Study: Where you live doesn't affect access to surgical care for pediatric renal tumors

A multi-state study suggests that where a child lives, and the level of social and economic opportunity in their neighborhood, may not significantly influence whether pediatric kidney tumors are diagnosed at an advanced stage or how quickly surgery is performed.

Authored by CHEAR faculty investigator Samir Gadepalli, MD, MS, MBA, the study was recently published in Pediatric Surgery International.

According to Gadepalli, early identification of pediatric renal tumors is known to improve outcomes, and prior research has linked neighborhood deprivation — a composite measure of social determinants of health such as income, education, and access to resources — to worse cancer outcomes in some populations. 

To better understand this relationship in childhood kidney cancers, the research team examined whether neighborhood deprivation affected the likelihood of metastatic disease at diagnosis or the timing of surgical treatment.
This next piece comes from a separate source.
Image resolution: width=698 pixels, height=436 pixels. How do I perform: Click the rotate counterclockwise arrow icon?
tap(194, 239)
Using State Inpatient Databases (SID), investigators analyzed records of children admitted for nephrectomy due to renal tumors across 15 states between 2013 and 2021. Neighborhood deprivation was assessed using the Child Opportunity Index (COI) 3.0, a nationally recognized measure of neighborhood conditions relevant to child health and development.
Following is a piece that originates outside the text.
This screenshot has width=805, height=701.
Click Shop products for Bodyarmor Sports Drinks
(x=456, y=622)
The study included 1,574 children. Among them, 14.2% presented with metastatic disease at diagnosis, and nearly one in four (23.3%) underwent delayed nephrectomy —surgery performed after a course of neoadjuvant chemotherapy rather than upfront removal of the kidney.

The analysis found that children who presented with metastases or required delayed nephrectomy were more likely to be older and to have more complex chronic medical conditions. However, after adjusting for these and other factors, neighborhood deprivation was not significantly associated with either metastatic presentation or the timing of nephrectomy.

"We actually expected to find neighborhood deprivation as an effect because that tends to be the more common finding," Gadepalli said. "And so we looked at it a few different ways, and we tried a few different deprivation scales, but we found that it really didn't matter what we used. It really was the biology of disease that seems to dictate what you end up having done."

At the same time, Gadepalli cautioned that administrative databases such as SID have inherent limitations. While they are valuable for studying large populations, they may lack clinical detail needed to fully capture the nuances of pediatric cancer diagnosis, staging, and decision-making.